UNITED STATES
SECURITIES AND EXCHANGE COMMISSION
WASHINGTON, D.C. 20549
FORM 8-K/A
CURRENT REPORT
Pursuant to Section 13 or 15(d) of the Securities Exchange Act of 1934
Date of Report (Date of Earliest Event Reported): December 16, 2011
HMS HOLDINGS CORP.
(Exact name of registrant as specified in its charter)
New York | | 0-50194 | | 11-3656261 |
(State or other jurisdiction of incorporation) | | (Commission File Number) | | (I.R.S. Employer Identification No.) |
401 Park Avenue South, New York, New York | | 10016 |
(Address of principal executive offices) | | (Zip Code) |
Registrant’s telephone number, including area code (212) 725-7965
Not Applicable
Former name or former address, if changed since last report
Check the appropriate box below if the Form 8-K filing is intended to simultaneously satisfy the filing obligation of the registrant under any of the following provisions:
o | Written communications pursuant to Rule 425 under the Securities Act (17 CFR 230.425) |
o | Soliciting material pursuant to Rule 14a-12 under the Exchange Act (17 CFR 240.14a-12) |
o | Pre-commencement communications pursuant to Rule 14d-2(b) under the Exchange Act (17 CFR 240.14d-2(b)) |
o | Pre-commencement communications pursuant to Rule 13e-4(c) under the Exchange Act (17 CFR 240.13e-4(c)) |
EXPLANATORY NOTE
This Form 8-K/A is being filed as an amendment (“Amendment No. 1”) to the Current Report on Form 8-K filed by HMS Holdings Corp. (the “Registrant”) with the U.S. Securities and Exchange Commission on December 16, 2011, in which the Registrant reported that it had completed its acquisition of HDI Holdings, Inc. (HDI). This Amendment No. 1 is being filed to provide the financial information required by Item 9.01 for Form 8-K which was excluded from the initial filing in reliance on Item 9.01(a)(4) of Form 8-K.

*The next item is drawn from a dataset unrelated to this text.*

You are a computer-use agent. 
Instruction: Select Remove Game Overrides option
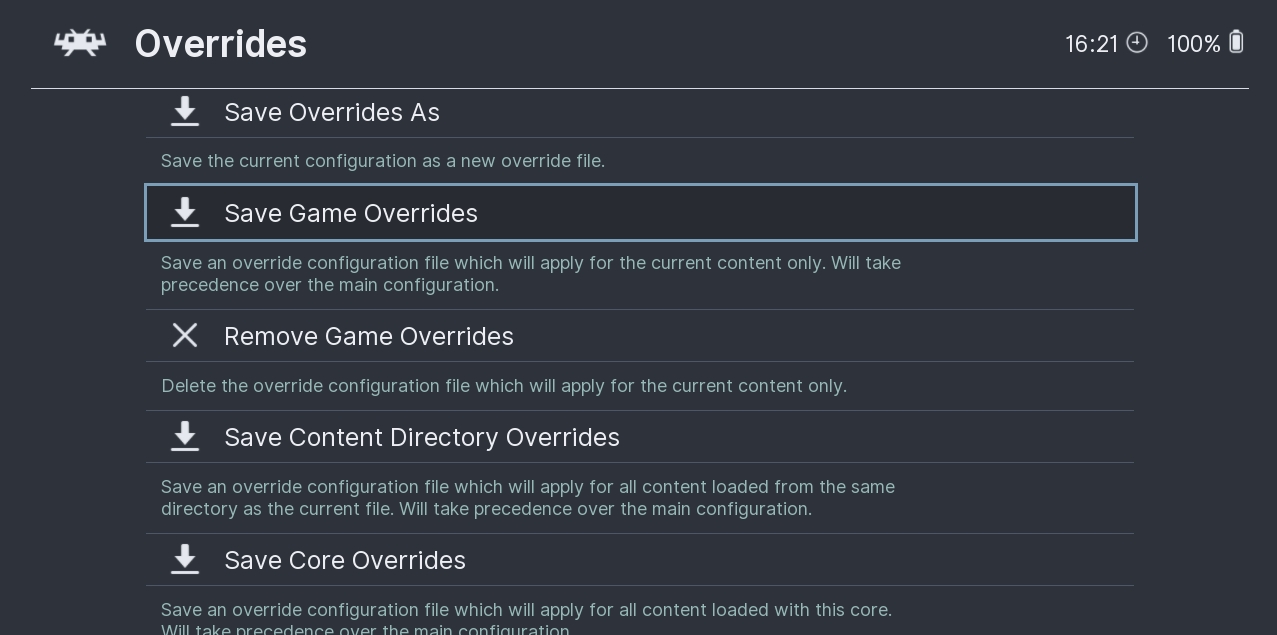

Item 9.01. Financial Statements and Exhibits.
(a) Financial Statements of Business Acquired.
The audited consolidated financial statements of HDI, including the consolidated balance sheets as of September 30, 2011 and December 31, 2010 and the related consolidated statements of income, stockholder’s equity and cash flows for the nine months ended September 30, 2011 and for the year ended December 31, 2010 and notes thereto, are attached as Exhibit 99.2 and incorporated herein by reference.
(b) Pro Forma Financial Information.
Unaudited pro forma consolidated condensed statements of income of HMS Holdings Corp. for the periods ended September 30, 2011 and December 31, 2010 are attached as Exhibit 99.3 and are incorporated herein by reference.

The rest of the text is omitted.